4. Sicherer Wifi-Zugang:
Die Pandemie hat die anhaltende Verlagerung hin zu hybridem Arbeiten beschleunigt, und immer mehr Menschen werden die Möglichkeiten nutzen, in der Ferienzeit aus der Ferne zu arbeiten. Die grösste Herausforderung für die Cybersicherheit besteht darin, robuste Abwehrmassnahmen zu haben, die sich vom Büro nicht nur bis zum Zuhause, sondern auch bis ins Hotelzimmer oder an den Strand verlängern. Eine wirksame Verteidigung erfordert aber auch, dass die Mitarbeitenden gut ausgerüstet sind. Eine gängige Art von Angriff ist die Einrichtung eines gefälschten Wifi-Zugangspunkts, um Zugriff auf den Inhalt eines Geräts zu erhalten. Ein sicherer VPN-Zugriff bietet hier bereits guten Schutz.

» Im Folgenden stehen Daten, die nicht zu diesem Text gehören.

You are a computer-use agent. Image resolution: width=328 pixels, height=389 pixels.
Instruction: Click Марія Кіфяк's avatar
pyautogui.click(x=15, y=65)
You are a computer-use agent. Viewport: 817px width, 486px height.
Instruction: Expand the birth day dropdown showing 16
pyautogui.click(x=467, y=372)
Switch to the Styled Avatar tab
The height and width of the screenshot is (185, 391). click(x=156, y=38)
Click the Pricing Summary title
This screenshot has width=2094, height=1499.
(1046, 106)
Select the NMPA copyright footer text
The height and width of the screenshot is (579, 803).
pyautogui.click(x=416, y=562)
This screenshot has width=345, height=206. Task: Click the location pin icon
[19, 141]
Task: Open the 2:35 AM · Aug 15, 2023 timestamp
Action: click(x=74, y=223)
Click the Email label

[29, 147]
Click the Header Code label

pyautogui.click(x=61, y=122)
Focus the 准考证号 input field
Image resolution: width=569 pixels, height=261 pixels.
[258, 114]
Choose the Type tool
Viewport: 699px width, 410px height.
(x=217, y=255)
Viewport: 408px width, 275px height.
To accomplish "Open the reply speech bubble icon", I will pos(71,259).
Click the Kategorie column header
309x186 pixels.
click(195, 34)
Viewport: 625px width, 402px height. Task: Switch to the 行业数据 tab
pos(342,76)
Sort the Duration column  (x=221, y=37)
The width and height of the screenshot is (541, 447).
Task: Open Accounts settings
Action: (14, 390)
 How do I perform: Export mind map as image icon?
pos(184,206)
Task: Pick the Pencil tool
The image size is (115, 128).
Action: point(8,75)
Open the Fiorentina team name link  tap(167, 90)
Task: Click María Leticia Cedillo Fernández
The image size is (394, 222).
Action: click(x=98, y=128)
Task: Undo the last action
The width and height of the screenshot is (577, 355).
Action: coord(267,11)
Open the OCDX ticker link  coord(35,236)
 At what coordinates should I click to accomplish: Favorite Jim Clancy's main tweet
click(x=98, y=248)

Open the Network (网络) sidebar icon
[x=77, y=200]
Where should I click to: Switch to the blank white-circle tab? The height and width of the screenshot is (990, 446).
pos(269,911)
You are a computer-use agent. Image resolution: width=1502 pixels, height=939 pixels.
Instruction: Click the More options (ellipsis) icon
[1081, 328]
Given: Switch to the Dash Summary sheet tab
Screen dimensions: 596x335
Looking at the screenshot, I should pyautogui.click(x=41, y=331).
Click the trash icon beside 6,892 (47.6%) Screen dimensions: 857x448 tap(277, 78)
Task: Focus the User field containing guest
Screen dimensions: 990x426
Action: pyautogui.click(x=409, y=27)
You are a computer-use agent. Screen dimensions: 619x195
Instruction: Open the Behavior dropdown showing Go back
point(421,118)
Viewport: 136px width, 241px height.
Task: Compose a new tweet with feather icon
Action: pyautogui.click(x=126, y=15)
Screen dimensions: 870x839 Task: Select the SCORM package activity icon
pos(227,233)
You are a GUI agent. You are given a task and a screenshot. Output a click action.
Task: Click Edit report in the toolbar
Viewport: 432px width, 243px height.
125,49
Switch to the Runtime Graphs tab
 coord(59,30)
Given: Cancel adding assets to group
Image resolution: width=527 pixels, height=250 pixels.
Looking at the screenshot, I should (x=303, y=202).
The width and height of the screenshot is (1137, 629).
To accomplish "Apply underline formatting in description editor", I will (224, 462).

5. Passwörter sicher aufbewahren:
Es geschieht öfters als man denkt: Das Passwort wird auf einer Notiz in der Nähe des Computers aufbewahrt, nicht nur im Hotelzimmer, sondern auch auf der Liege am Strand. Deshalb ist der Umgang mit Passwörtern einer der wichtigsten Punkte, der thematisiert werden muss. Hier helfen Tools wie etwa Passwort-Manager, die sensible Informationen sicher speichern. Multi-Faktor Authentifizierung bietet zusätzlichen Schutz.